Handling huge data files in PHP
Archive - Originally posted on "The Horse's Mouth" - 2006-05-04 04:40:57 - Graham EllisI've handled files up to 2 GBytes in size with PHP ... but there are a number of issues to consider.
1. The size of the PHP "footprint" in memory - when you have a huge data file, you cannot simply read it all in with file or file_get_contents (nor with fread, trying to read the file all at once). Rather, you need to iterate through the file in blocks - typically a line at a time (a loop of calls to the fgets function), but I've also worked in 100k blocks.

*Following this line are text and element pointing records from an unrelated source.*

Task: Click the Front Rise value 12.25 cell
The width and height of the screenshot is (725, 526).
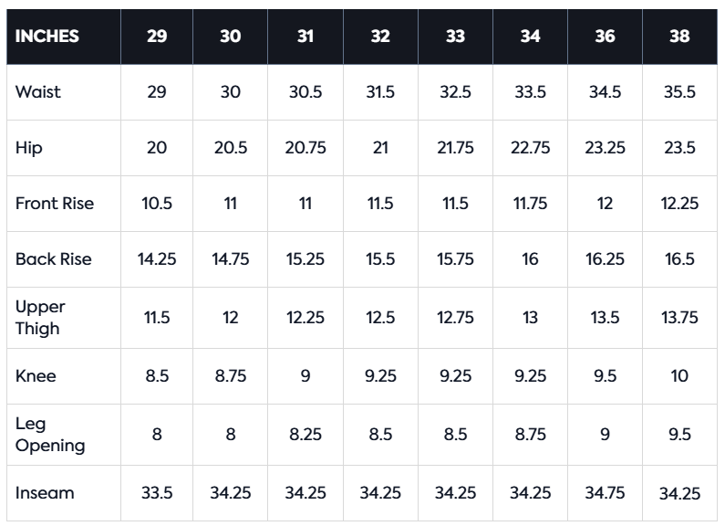Action: pos(679,204)
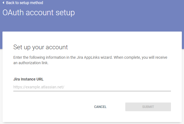184x124 pixels.
Task: Focus the Jira Instance URL field
Action: [92, 87]
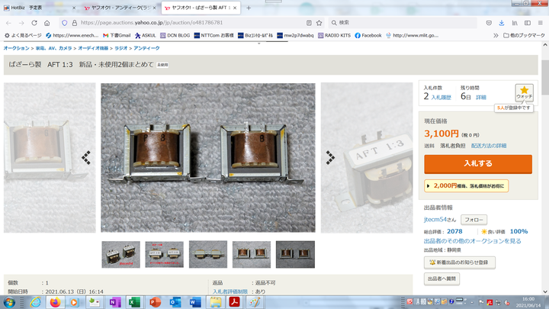Open Firefox downloads panel
Image resolution: width=549 pixels, height=309 pixels.
pos(502,23)
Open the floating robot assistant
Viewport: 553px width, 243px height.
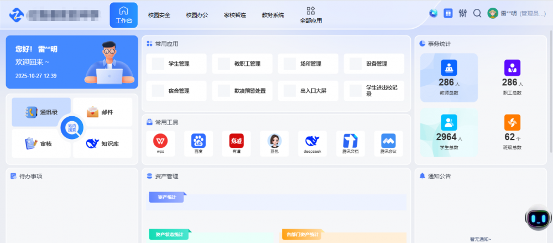pos(536,220)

2. You are very likely to hit the fierce time limit that PHP imposes to stop a program that's looping infinitely from hogging the server for too long. You can solve that one by increasing the time limit. See the set_time_limit function
3. Browsers will also time out (and users of your page get bored too) if you're not able to give a response quite quickly. Options to solve this include sending out a holding page / update periodically (see the manual page on flush for a discussion of this) and - the way I did it - running my PHP analysis of the huge data file as a command line program rather than through the browser.

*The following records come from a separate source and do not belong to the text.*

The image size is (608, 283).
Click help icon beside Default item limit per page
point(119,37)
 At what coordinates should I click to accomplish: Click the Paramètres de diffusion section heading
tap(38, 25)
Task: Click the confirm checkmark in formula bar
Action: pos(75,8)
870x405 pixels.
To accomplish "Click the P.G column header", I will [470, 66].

Looking at the issue more widely, if you do have a huge data file to handle while your users visit your website, it's an excellent idea to preprocess the data to extract all the information they may need as you load the data onto the server / update it OR if that's not going to work for you, to put the data into a MySQL database which is often a much more efficient way of handling huge data that needs regular analysis on the fly.